Segment Start: SUPPLIED INFORMATION

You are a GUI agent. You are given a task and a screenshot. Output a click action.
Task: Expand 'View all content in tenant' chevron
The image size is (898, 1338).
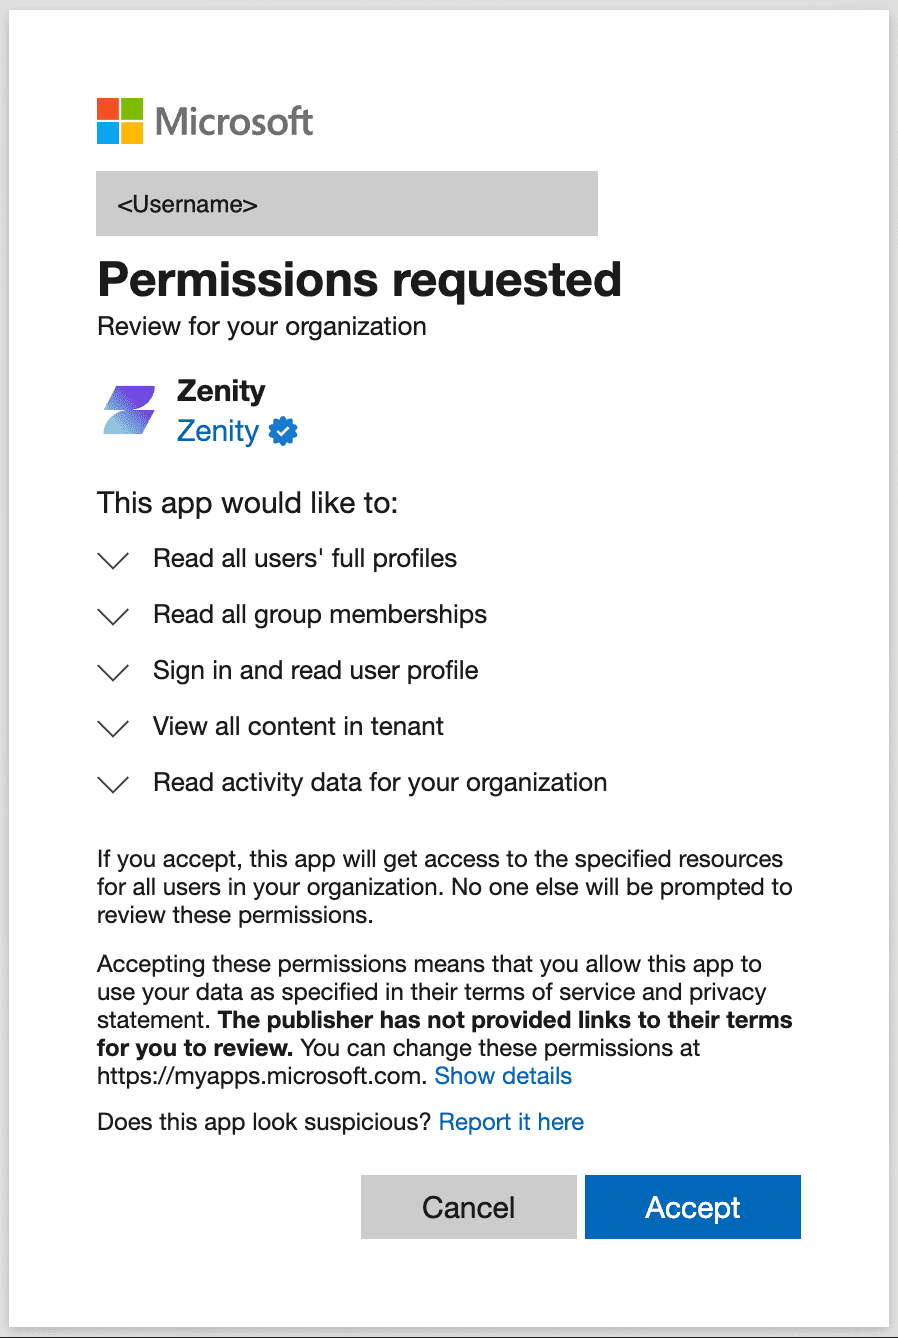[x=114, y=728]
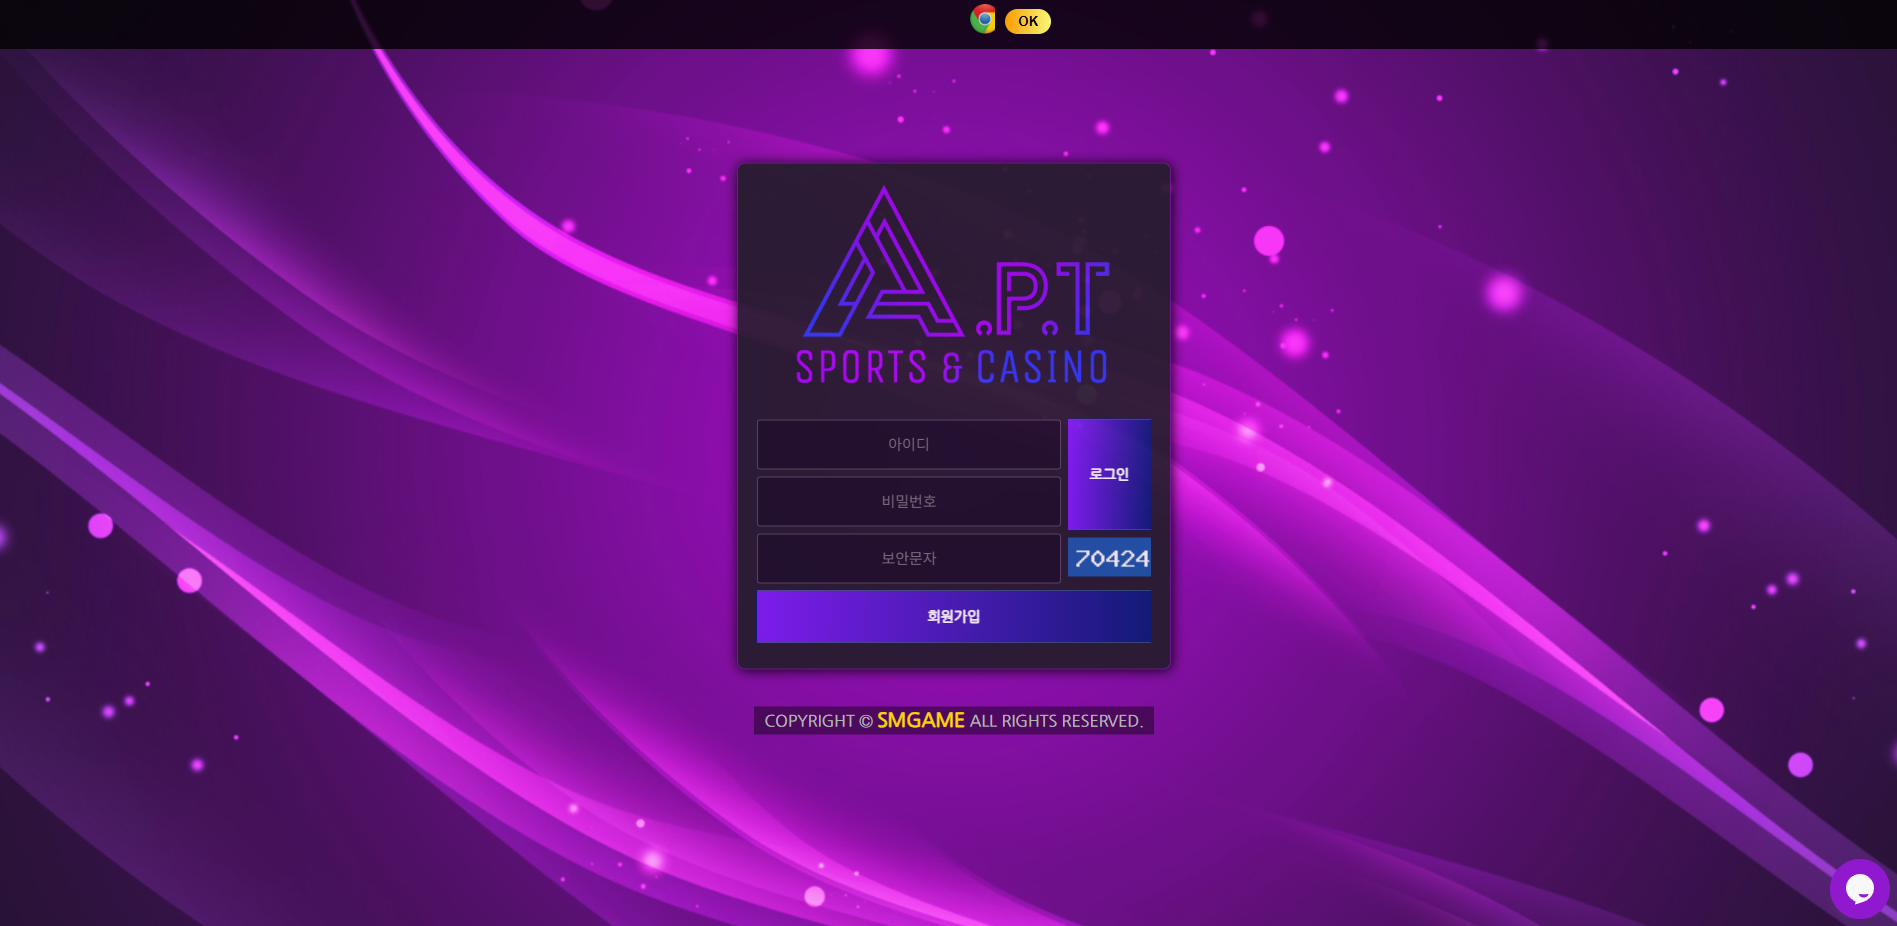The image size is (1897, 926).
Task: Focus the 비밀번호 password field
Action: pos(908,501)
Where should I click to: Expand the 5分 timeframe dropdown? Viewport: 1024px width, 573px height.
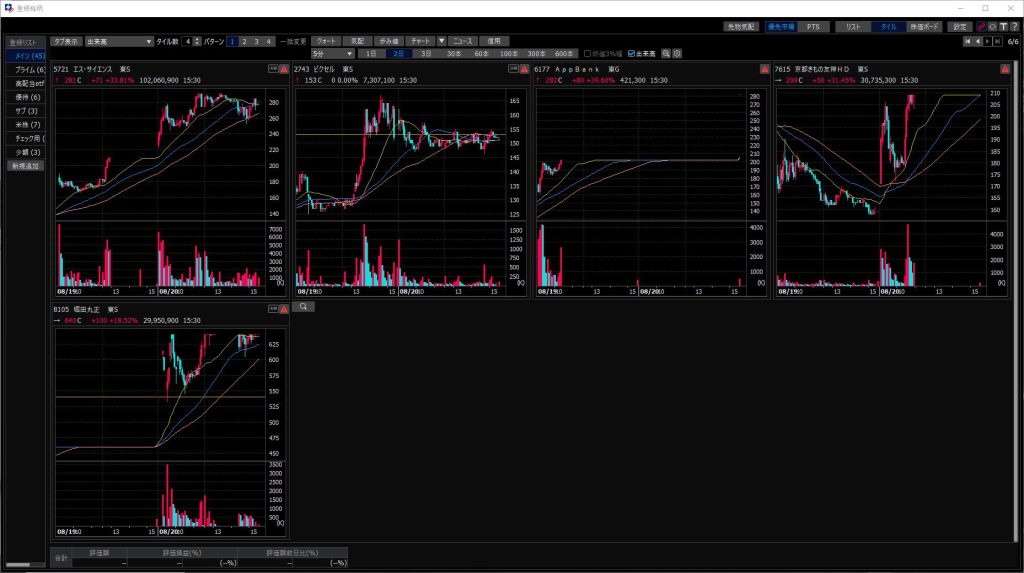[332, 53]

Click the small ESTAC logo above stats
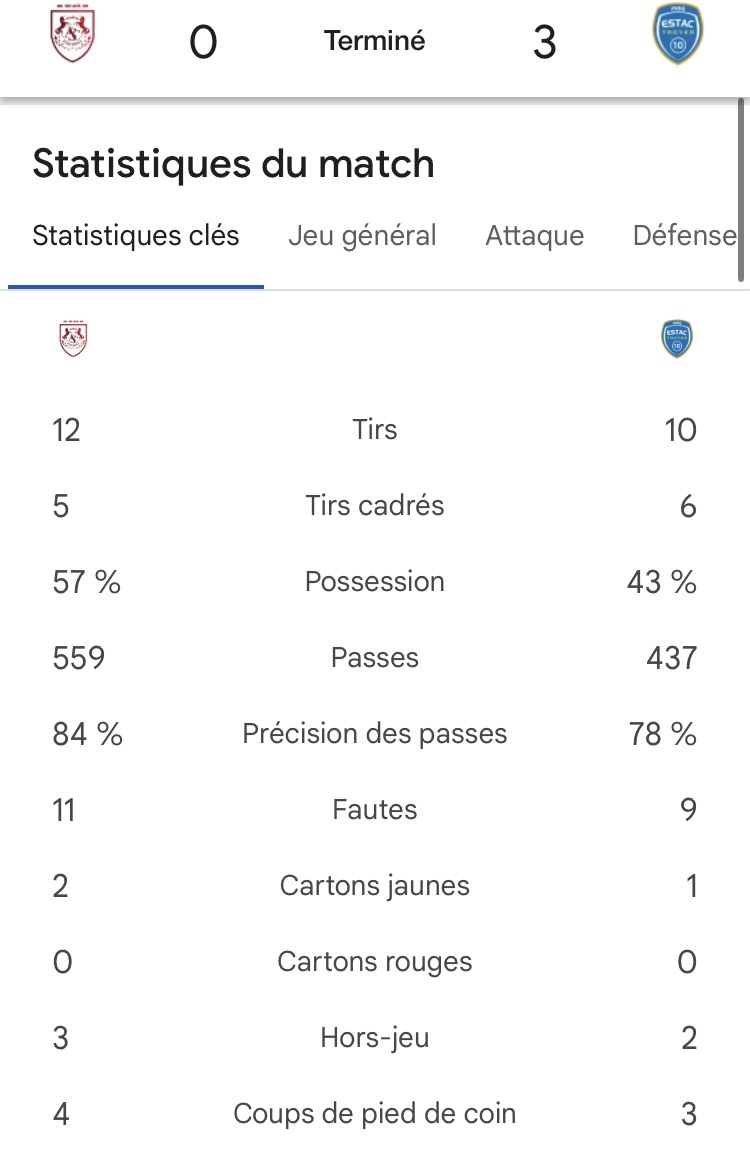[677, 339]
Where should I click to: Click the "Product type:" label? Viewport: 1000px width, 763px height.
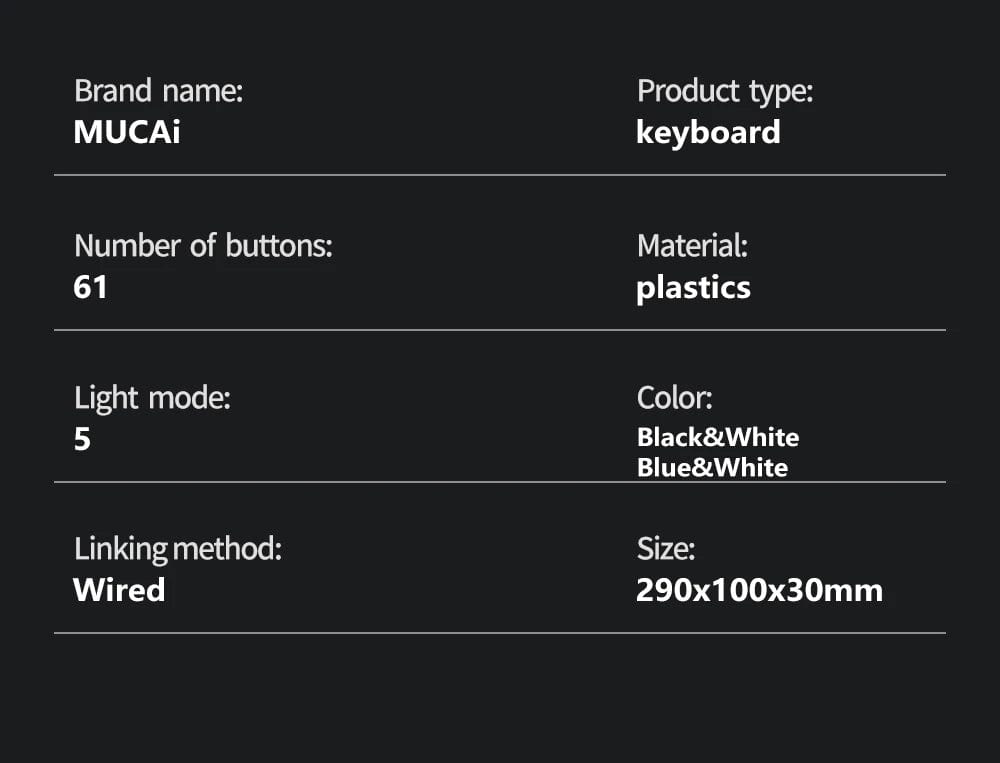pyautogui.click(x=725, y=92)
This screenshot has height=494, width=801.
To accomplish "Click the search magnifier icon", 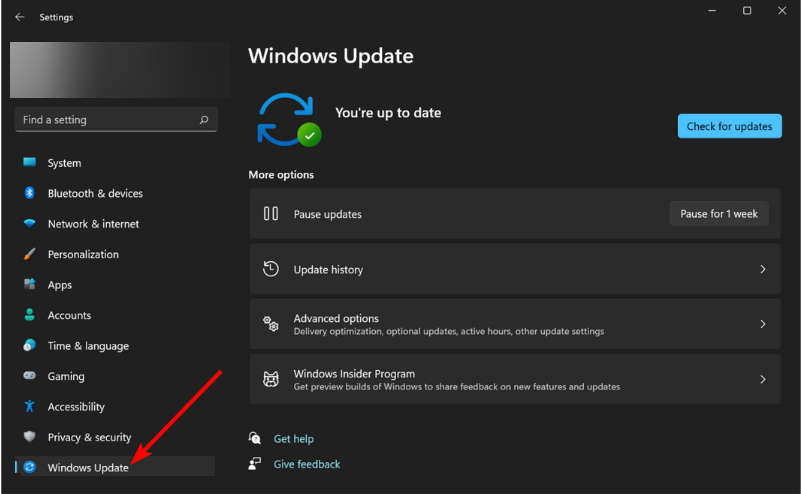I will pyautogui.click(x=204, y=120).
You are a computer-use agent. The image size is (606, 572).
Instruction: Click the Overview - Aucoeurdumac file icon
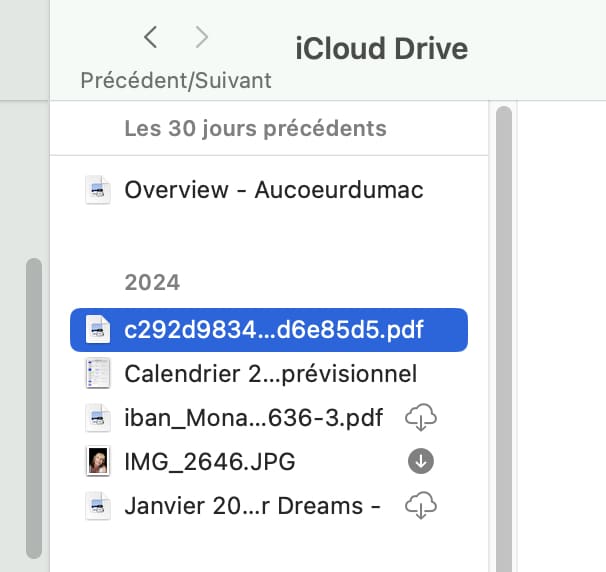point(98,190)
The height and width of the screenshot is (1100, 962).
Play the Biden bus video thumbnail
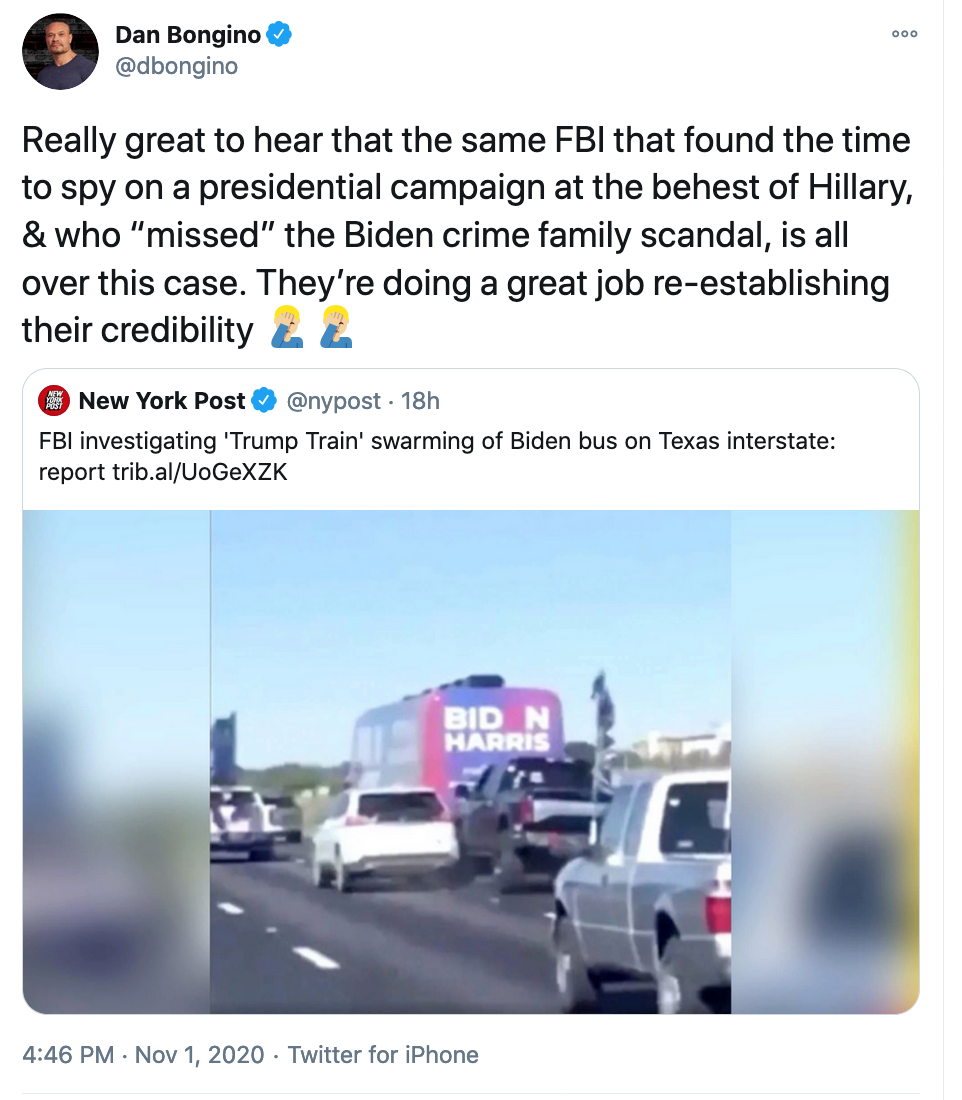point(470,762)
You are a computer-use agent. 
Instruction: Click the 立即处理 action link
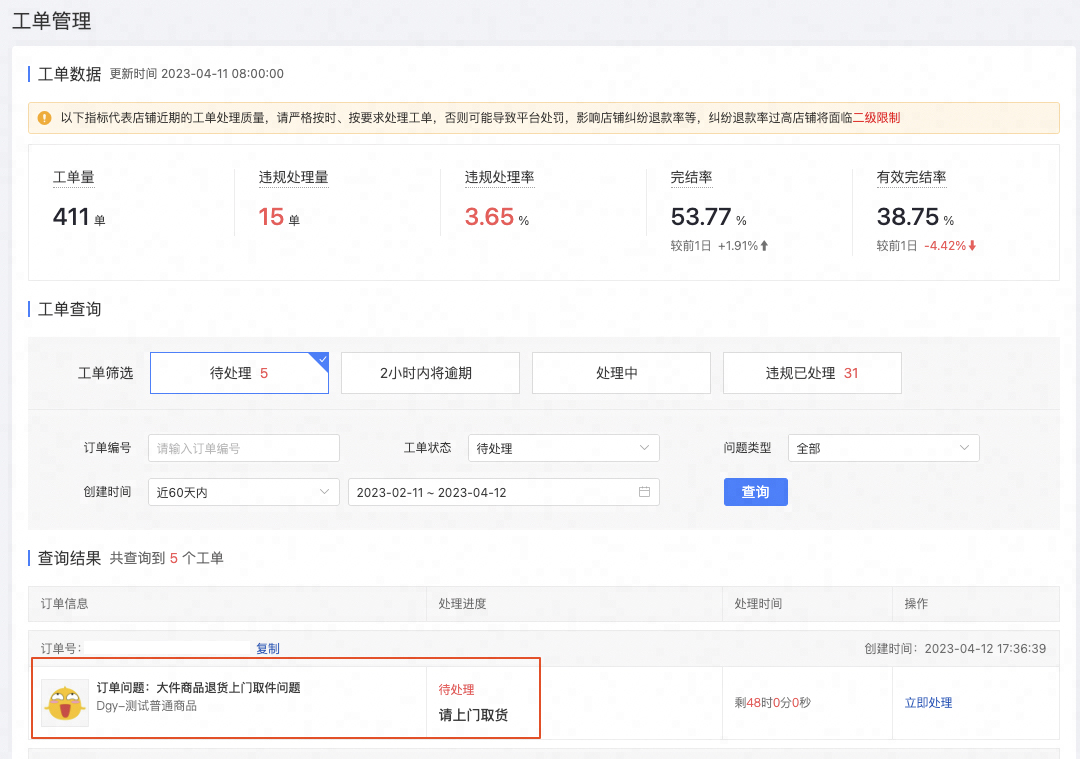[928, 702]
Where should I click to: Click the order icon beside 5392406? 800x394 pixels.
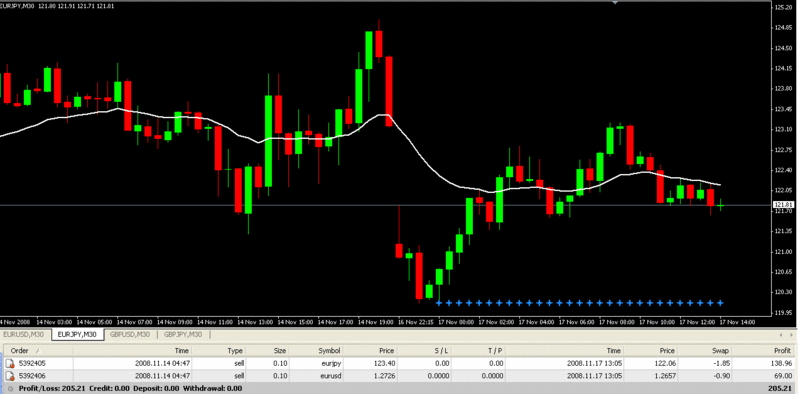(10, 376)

Segment End: SUPPLIED INFORMATION

» TASK DESCRIPTION
If a line in the entries includes the word "computer", copy that line out.

» ANSWER TO THE PROBLEM
You are a computer-use agent. The image size is (606, 572).
You are a computer-use agent. 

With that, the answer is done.